Quei soldi, secondo gli accordi, dovevano essere restituiti nel 2017, visto che poi il progetto in questione è stato accantonato. Nel bilancio 2016, però, quella cifra non è mai comparsa. E negli scorsi giorni sono arrivate le dimissioni dei revisori dei conti del Comune, dopo mesi di polemiche e scontri con la giunta M5s e la sindaca per la bocciatura della variazione al bilancio 2017-2019 e il bilancio consolidato 2016 e il braccio di ferro anche sul debito Ream.
“Non possiamo stare sempre sulla difensiva facendo raccontare che sprechiamo i soldi pubblici, perché non è così.
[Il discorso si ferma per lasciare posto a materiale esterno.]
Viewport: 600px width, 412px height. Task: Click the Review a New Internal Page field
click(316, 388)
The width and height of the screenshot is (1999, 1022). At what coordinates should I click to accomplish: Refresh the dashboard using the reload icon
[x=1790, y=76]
Se con me si fossero dimessi i revisori dei conti, ci avrebbero portato via”, aveva esordito il segretario del Pd prima di sferrare l’attacco contro “gli amministratori che falsificano i bilanci”. E l’Appendino ha risposto con un post su Facebook nel quale chiama in causa Fassino, sotto indagine assieme all’assessora regionale Antonella Parigi per turbativa d’asta e falso in atto pubblico nell’ambito dell’inchiesta sull’edizione 2016 del Salone del Libro: “Dopo gli ultimi ‘grandi’ successi collezionati in politica, Renzi ha evidentemente deciso di sostituirsi ai magistrati, emettendo sentenze prima ancora della chiusura delle indagini – si legge sul suo profilo istituzionale – proprio mentre illustri esponenti del suo partito sono sotto inchiesta per il Salone del Libro e non solo. La prossima volta consiglio al segretario del Partito Democratico di pensarci due volte prima di accusare la nostra amministrazione di aver falsificato bilanci”.